We’re thrilled to introduce Gcore Inference at the Edge. This new solution reduces the latency of your ML model output and improves the performance of AI-enabled applications. It’s built on Gcore’s global network of 180+ edge points of presence (PoPs) powered by NVIDIA L40S GPUs. Inference at the Edge particularly benefits latency-sensitive, real-time applications, including generative AI and object recognition. Inference at the Edge is currently in beta mode and is free to use. Read on to learn more about the solution’s features, use cases, and how to get started.
What Is Gcore Inference at the Edge?
Gcore Inference at the Edge enables you to deploy ML models on edge points of presence. Anycast endpoints route end-user queries to the nearest running model for low latency, resulting in a seamless user experience.
There’s no need to manage, scale, and monitor the underlying infrastructure; the setup is completely automated on our side. So, you get a single endpoint to integrate into your application.
Inference at the Edge is based on three components:
- Our low-latency network of over 180 edge PoPs in 90+ countries with Smart Routing and an average network latency of 30 ms
- NVIDIA L40S GPUs deployed on Gcore edge PoPs
- Gcore’s model catalog, which offers popular, open-source foundational ML models, including Mistral 7B, Stable-Diffusion XL, and LLaMA Pro 8B
How Does Gcore Inference at the Edge Work?
We provide you with a single endpoint for your applications. When end users access this endpoint, their requests are delivered to the edge PoPs closest to them.

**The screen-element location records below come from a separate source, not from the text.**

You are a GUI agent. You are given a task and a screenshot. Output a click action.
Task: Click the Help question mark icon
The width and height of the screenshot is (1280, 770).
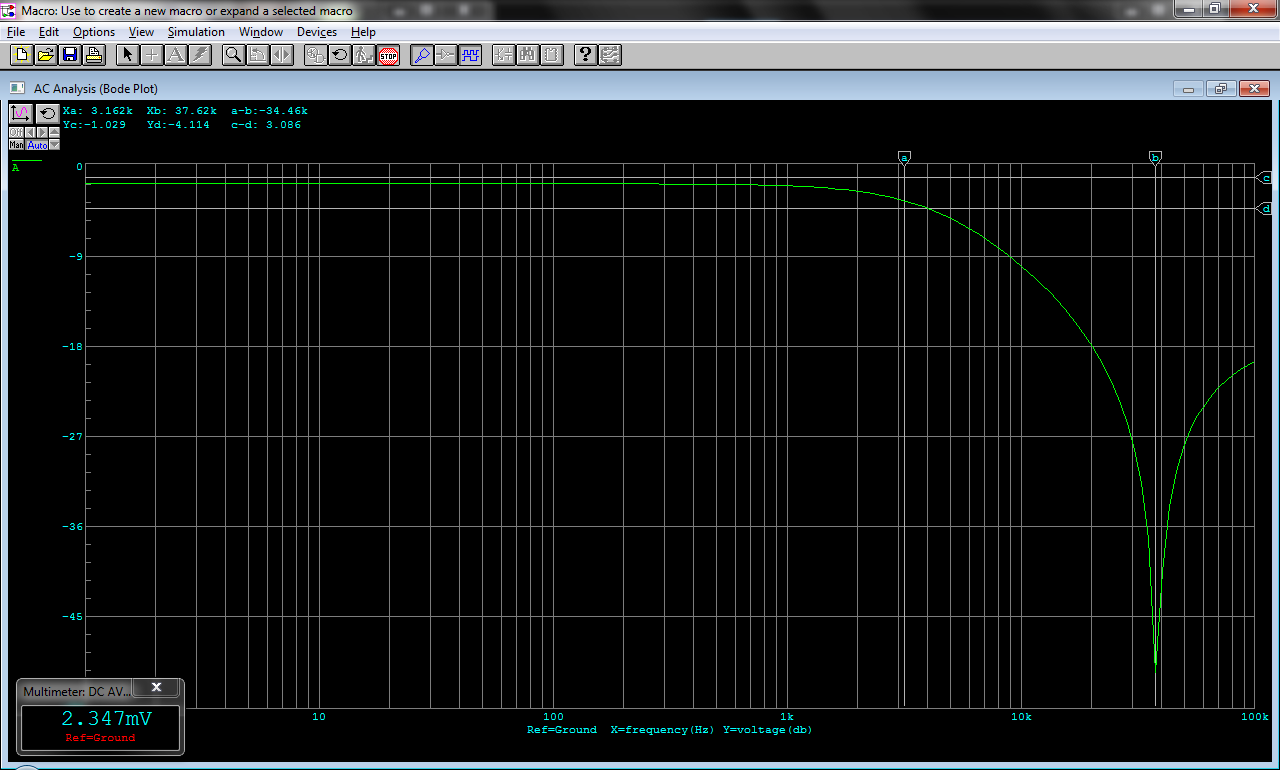586,55
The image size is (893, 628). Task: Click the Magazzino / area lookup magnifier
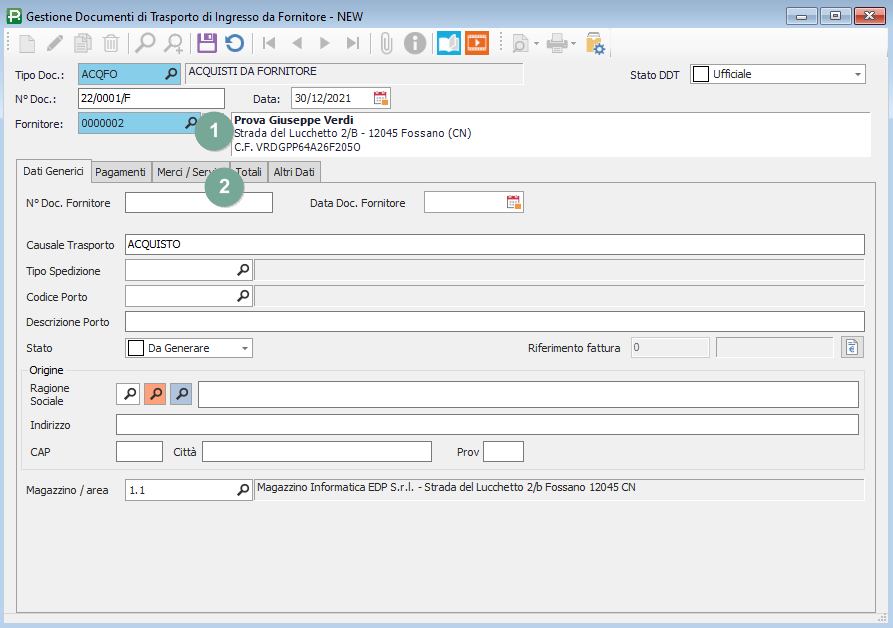tap(242, 490)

Here’s an example of how the service works for end users:
A user query and a model output result can be handled in two ways:
- Basic query-result route: When a user sends a query, an edge node defines the route to the closest available inference region with the lowest latency.
- Alternative query-result route: If the nearest region is unavailable, its edge node will redirect the user’s query to the next closest region.
Why Choose Gcore Inference at the Edge?
Inference at the Edge offers several benefits for AI application developers who want to optimize AI inference and improve user experience.
- High performance: The service accelerates the time taken for a query and model response to pass through the network, reducing it to an average of 30 ms.
- Scalability: Automatically scale your ML model up and down either in a specific region or in all selected regions.
- Cost efficient: Pay only for the resources your ML model uses. Set autoscaling limits to control how many resources your models use during peak loads.
- Quick time-to-market: By delegating infrastructure management to the Gcore team, your engineers save valuable time and can focus on core tasks.
- Easy to use: Inference at the Edge provides an intuitive developer workflow for fast and streamlined development and deployment.
- Enterprise ready: The service provides integrated security with built-in DDoS protection for endpoints and local data processing to help ensure your data privacy and sovereignty.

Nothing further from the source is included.